§ **Task details**:
Repeat each entry below without omitting a single word.

---------- Material supplied ----------

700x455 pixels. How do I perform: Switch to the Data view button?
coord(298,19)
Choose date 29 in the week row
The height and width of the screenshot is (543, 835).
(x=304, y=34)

----------

§ **Solution to the problem**:
700x455 pixels. How do I perform: Switch to the Data view button?
coord(298,19)
Choose date 29 in the week row
The height and width of the screenshot is (543, 835).
(x=304, y=34)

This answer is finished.